Dovendo realizzare un elaborato scritto di storia della filosofia, ho ritenuto opportuno rifarmi ad una tematica dominante nel pensiero moderno e contemporaneo: le relazioni tra filosofia e scienza. Ho scelto questo tema perché credo che sia ancora centrale nel dibattito filosofico contemporaneo. Il modo di pensare, di vedere il mondo e di considerare le cose è ancora fossilizzato su una concezione di scienza quasi onnipotente, depositaria dell'unico dogma di verità e di definitività. È un dato di fatto che nella nostra società, all'espressione "è scientifico!", tutti tacciono come di fronte ad un dogma di fede.
Questa presunzione era penetrata anche nel pensiero filosofico del secolo scorso, quando, prima con la Filosofia analitica in Gran Bretagna, poi con i pensatori del Circolo di Vienna nell'Europa continentale, si era delineato un concetto di scienza onnicomprensivo che negava ogni spazio a qualsiasi altro punto di vista del pensiero filosofico, particolarmente alla metafisica.
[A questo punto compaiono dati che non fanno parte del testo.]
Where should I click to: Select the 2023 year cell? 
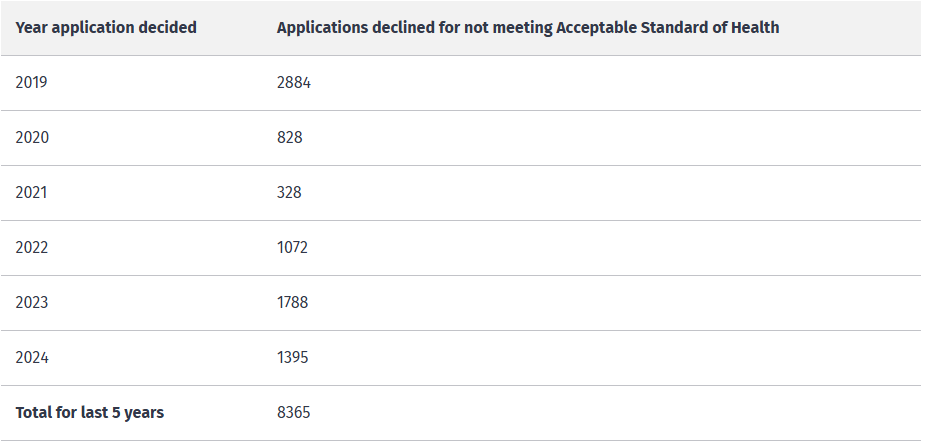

Di fronte a questo monopolio della scienza, l'unico che rivide il concetto di scienza, dandole il posto che le spettava all'interno del sapere umano, fu Karl Popper, che con la sua teoria della "falsificabilità" mise in discussione questo dogmatismo, riaprendo gli orizzonti del sapere anche alla metafisica, sebbene con un ruolo completamente diverso: da regina scientiarum , quale era nel Medioevo, ad ancilla scientiae , oggi.
Il lavoro si articola in quattro sezioni distinte. Nella prima prenderò in esame i contributi che la scienza contemporanea ha dato al dibattito filosofico, nella seconda analizzerò il pensiero dei filosofi della tradizione analitica, nella terza quello dei pensatori del Circolo di Vienna e infine nella quarta quello del grande epistemologo Karl Popper.